(Extracted records)
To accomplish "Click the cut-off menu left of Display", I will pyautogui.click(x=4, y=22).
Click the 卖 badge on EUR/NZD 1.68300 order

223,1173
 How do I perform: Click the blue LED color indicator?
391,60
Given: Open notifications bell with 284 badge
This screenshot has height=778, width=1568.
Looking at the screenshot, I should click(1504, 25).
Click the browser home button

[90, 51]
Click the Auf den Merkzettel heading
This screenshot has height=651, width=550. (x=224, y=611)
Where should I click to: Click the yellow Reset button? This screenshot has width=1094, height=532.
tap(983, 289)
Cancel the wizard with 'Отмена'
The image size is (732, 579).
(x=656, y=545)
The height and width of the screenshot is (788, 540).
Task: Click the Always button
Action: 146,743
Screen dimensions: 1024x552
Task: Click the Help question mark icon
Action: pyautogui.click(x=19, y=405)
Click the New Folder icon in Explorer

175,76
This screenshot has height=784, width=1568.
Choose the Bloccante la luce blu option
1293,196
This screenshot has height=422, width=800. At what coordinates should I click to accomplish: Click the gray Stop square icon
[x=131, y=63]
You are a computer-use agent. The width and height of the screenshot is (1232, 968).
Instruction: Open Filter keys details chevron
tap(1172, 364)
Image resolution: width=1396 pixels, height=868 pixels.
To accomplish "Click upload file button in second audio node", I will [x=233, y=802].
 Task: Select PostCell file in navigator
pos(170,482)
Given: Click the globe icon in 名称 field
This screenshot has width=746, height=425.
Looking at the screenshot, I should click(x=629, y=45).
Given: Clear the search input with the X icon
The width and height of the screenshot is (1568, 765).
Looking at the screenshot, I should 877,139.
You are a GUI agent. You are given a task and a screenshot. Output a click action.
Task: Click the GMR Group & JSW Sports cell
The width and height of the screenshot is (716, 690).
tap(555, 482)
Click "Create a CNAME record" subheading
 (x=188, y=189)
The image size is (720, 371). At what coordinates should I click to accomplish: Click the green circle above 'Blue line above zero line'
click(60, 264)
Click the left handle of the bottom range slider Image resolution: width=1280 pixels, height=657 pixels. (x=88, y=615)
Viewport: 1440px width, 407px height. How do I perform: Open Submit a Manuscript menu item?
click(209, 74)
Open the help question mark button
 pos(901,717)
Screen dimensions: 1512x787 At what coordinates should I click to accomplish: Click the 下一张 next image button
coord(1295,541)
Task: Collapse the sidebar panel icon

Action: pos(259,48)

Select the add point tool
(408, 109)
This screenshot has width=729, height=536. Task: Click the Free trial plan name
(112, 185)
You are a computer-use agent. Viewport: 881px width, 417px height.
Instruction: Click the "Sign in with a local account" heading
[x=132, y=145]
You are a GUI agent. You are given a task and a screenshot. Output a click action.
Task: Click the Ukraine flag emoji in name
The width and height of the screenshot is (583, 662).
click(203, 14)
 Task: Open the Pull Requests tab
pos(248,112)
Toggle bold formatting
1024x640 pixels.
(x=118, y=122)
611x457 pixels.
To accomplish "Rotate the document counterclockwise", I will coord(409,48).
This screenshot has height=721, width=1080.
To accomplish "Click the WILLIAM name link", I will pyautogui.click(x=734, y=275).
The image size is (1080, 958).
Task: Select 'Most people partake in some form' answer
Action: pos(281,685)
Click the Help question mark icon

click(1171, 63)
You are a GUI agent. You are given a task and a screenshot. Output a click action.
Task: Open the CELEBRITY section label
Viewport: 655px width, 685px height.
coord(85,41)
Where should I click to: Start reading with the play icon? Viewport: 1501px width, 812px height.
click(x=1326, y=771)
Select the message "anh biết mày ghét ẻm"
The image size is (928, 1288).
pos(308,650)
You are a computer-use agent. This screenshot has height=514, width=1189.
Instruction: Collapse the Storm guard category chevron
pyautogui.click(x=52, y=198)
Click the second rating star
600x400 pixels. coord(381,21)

## What you should do
Starting at the line above that contains "Select the add point tool", write out each line exactly until the line that contains "611x457 pixels." has been written, and stop there.

## Response area
Select the add point tool
(408, 109)
This screenshot has width=729, height=536. Task: Click the Free trial plan name
(112, 185)
You are a computer-use agent. Viewport: 881px width, 417px height.
Instruction: Click the "Sign in with a local account" heading
[x=132, y=145]
You are a GUI agent. You are given a task and a screenshot. Output a click action.
Task: Click the Ukraine flag emoji in name
The width and height of the screenshot is (583, 662).
click(203, 14)
 Task: Open the Pull Requests tab
pos(248,112)
Toggle bold formatting
1024x640 pixels.
(x=118, y=122)
611x457 pixels.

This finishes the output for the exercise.